Directions
a - Answer these questions from the article on education costs:
(i) Where did the teacher make the comment about parents' views on education?
(ii) Which two boards do parents now debate between?
(iii) Which two expenses do many parents carry at the same time, according to the final paragraph?
b - Sum up the article on education costs in two sentences.
c - Reproduce the part of the article on education costs that opens with the words containing "Funding higher education" and closes with "over the years.".

----- Excerpt to read -----

Funding higher education and paying home loan EMIs simultaneously can considerably dent parents’ retirement savings
At a recent school reunion, a teacher of mine commented about how parents’ views on education had changed over the years.
If the debate was about CBSE or State board earlier, it is about ICSE (Indian certificate of secondary education) or IB (International Baccalaureate) board now. If it was IIT or a private engineering college earlier, it is about U.S. or U.K. or Canada for undergraduate studies now.
Aspirations have changed. So also, the cost of funding such aspirations. Agreed, funding options, too, have undergone a change. There are more education loan options available today than two decades ago. However, how many Indian parents allow their children to repay the loan, especially undergraduate loans? Also, how many st
Our experience tells us that many parents face the following situations when it comes to their children’s education: one, they put their children in top international schools with fees running to several lakhs of rupees and also run a home loan EMI. Hence, their ability to save for the future considerably declines. So, while they aspire for quality education for their child, their own savings is in complete jeopardy.

----- Listed entries -----

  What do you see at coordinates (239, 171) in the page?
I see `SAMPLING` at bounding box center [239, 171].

-----
----- Listed entries -----

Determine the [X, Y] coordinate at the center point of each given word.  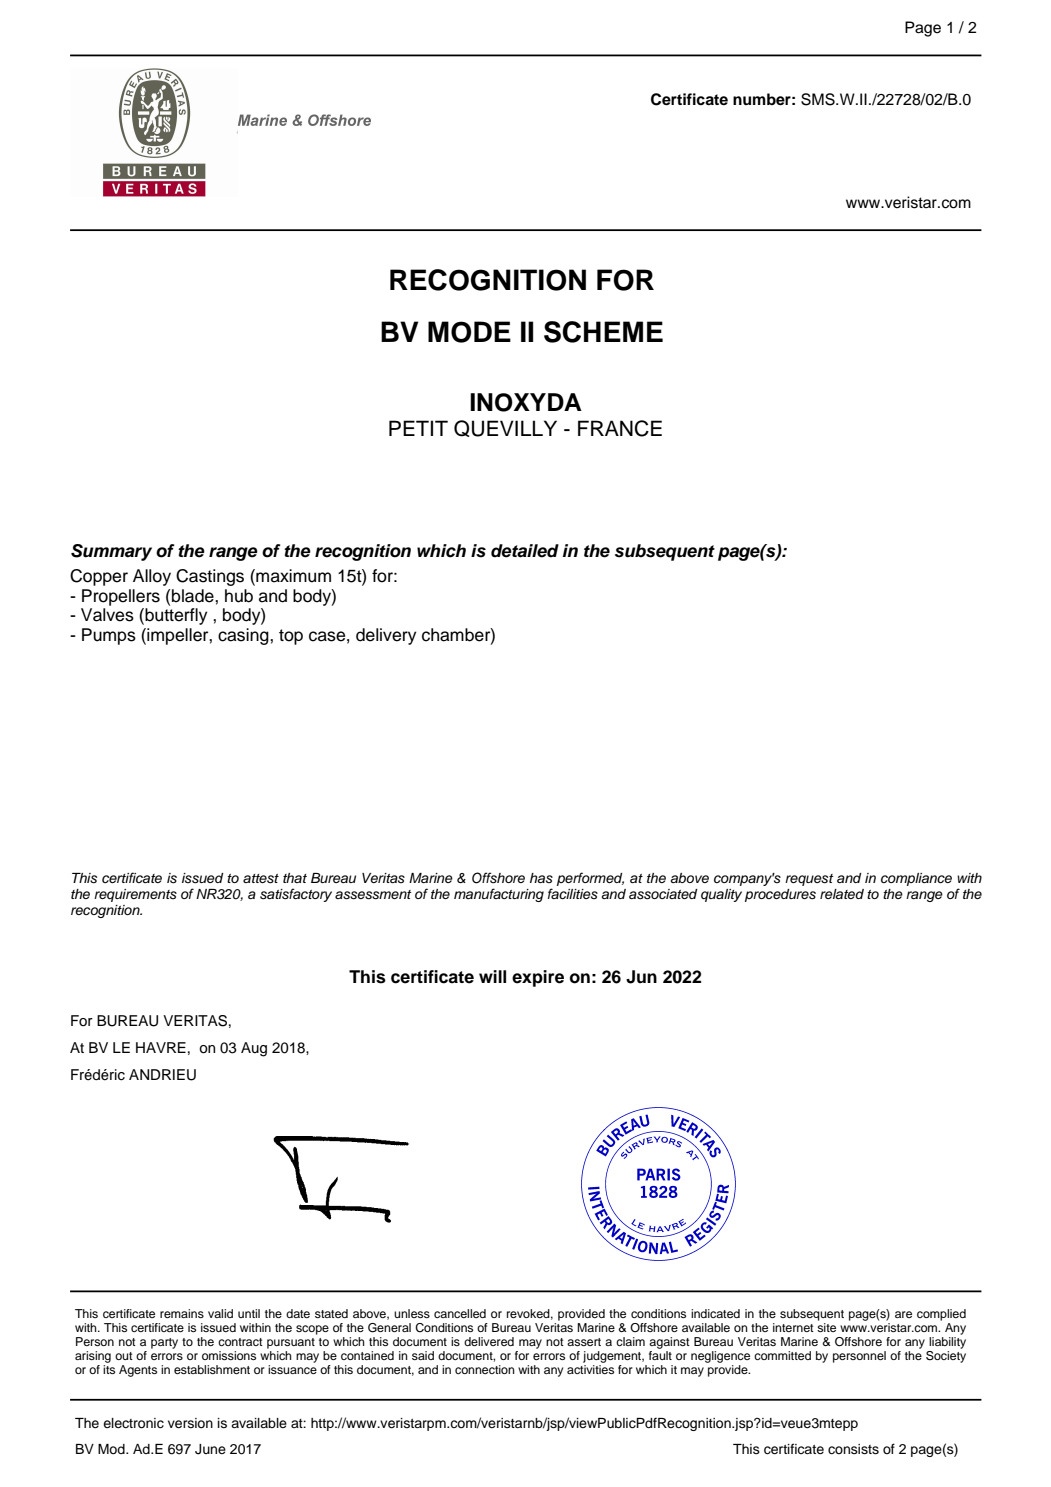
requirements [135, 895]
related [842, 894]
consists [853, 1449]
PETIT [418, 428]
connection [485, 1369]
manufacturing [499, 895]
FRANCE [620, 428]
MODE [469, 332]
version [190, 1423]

-----
----- Listed entries -----

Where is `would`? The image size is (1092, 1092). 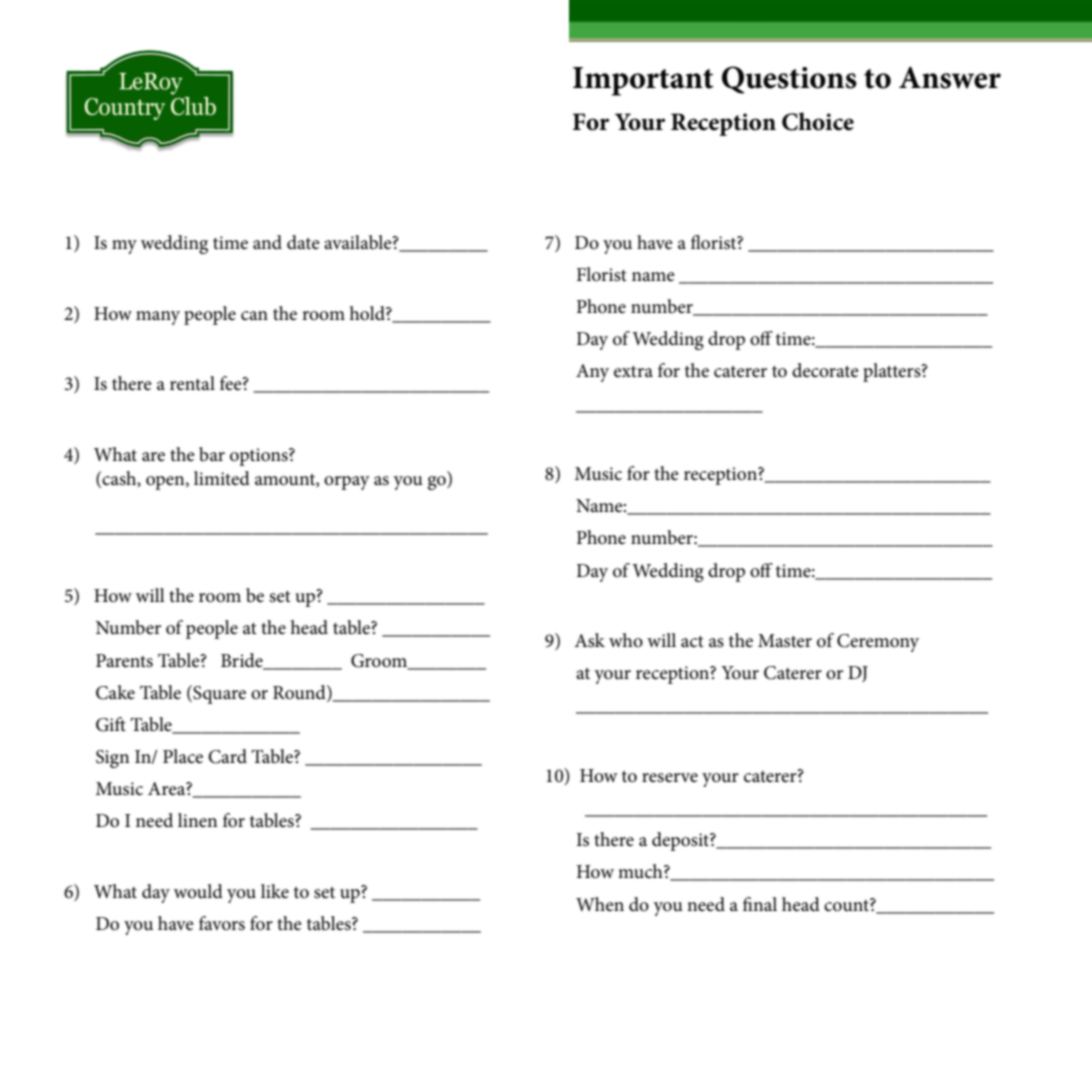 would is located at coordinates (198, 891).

-----

Answers for the tasks
a -
(i) At a recent school reunion.
(ii) ICSE (Indian certificate of secondary education) or IB (International Baccalaureate).
(iii) Fees at top international schools, running to several lakhs of rupees, and a home loan EMI.

b - Parents' education aspirations have shifted toward ICSE or IB boards and undergraduate study in the U.S., U.K. or Canada, and the cost of funding those aspirations has changed as well. Many parents pay fees at top international schools while also running a home loan EMI, which sharply reduces their ability to save and puts their own savings in jeopardy.

c -
Funding higher education and paying home loan EMIs simultaneously can considerably dent parents’ retirement savings
At a recent school reunion, a teacher of mine commented about how parents’ views on education had changed over the years.